Across the entries below, determine how many lines include the word "computer". State only the resulting number.
╭─ Material for the task
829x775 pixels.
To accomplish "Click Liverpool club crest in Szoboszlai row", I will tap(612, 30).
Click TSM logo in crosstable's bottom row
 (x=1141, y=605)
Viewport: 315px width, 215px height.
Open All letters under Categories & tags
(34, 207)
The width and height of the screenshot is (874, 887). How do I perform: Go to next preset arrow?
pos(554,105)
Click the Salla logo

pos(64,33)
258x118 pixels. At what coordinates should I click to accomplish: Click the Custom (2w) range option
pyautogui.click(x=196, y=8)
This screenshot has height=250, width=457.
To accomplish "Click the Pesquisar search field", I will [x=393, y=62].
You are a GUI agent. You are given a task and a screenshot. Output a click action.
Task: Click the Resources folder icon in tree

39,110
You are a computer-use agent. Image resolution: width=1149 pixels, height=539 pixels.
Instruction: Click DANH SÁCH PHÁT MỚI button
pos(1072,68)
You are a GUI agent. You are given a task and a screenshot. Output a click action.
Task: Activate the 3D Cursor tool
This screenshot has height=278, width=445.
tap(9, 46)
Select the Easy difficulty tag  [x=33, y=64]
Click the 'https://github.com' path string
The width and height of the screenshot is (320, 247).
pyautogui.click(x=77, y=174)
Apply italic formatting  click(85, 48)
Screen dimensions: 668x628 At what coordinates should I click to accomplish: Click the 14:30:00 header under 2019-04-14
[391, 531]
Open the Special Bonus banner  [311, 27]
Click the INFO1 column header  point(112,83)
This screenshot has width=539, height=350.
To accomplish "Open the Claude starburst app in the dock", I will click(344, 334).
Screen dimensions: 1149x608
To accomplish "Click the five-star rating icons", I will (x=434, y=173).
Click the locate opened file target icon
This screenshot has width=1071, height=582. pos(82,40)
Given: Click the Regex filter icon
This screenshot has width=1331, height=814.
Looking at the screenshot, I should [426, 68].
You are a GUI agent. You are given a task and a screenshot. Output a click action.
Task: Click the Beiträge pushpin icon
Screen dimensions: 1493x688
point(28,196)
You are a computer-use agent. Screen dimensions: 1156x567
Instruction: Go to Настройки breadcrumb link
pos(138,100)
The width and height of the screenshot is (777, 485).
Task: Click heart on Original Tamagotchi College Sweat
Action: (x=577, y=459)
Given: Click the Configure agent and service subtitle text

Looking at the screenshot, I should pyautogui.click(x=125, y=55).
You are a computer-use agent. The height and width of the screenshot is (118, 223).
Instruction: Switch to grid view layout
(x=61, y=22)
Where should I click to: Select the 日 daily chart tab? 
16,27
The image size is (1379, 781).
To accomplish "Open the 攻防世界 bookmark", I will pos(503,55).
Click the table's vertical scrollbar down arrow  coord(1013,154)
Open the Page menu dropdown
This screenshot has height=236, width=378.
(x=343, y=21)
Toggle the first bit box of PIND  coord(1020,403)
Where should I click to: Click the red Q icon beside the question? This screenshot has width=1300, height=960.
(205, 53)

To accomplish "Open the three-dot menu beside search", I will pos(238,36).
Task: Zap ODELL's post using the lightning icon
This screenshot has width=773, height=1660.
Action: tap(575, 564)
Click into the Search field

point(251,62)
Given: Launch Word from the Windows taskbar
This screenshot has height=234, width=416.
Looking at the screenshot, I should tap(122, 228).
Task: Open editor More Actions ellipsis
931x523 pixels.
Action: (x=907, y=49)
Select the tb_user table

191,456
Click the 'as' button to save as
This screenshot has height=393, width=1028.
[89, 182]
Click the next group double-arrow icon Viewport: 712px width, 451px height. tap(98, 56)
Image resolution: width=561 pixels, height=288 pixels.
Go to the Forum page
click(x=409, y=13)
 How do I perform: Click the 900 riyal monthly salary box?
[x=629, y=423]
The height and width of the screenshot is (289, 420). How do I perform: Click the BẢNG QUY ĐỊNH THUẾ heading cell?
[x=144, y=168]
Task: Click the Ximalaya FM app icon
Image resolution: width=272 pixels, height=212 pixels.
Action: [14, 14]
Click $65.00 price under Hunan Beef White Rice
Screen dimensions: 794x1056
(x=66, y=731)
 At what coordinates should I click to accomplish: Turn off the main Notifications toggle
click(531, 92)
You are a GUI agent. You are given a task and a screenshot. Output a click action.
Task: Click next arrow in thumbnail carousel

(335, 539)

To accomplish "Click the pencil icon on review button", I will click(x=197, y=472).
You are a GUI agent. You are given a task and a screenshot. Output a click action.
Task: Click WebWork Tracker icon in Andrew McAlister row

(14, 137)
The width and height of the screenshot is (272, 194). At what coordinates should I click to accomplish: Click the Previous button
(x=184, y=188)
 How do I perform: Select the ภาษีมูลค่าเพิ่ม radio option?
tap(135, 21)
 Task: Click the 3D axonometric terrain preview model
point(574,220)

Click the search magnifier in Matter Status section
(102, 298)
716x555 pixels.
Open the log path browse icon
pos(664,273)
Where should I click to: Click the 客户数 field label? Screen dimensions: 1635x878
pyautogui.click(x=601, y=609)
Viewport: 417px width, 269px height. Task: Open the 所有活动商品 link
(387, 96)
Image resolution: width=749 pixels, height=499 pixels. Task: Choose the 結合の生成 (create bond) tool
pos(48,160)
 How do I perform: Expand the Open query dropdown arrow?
╰─
> _Exercise output_
3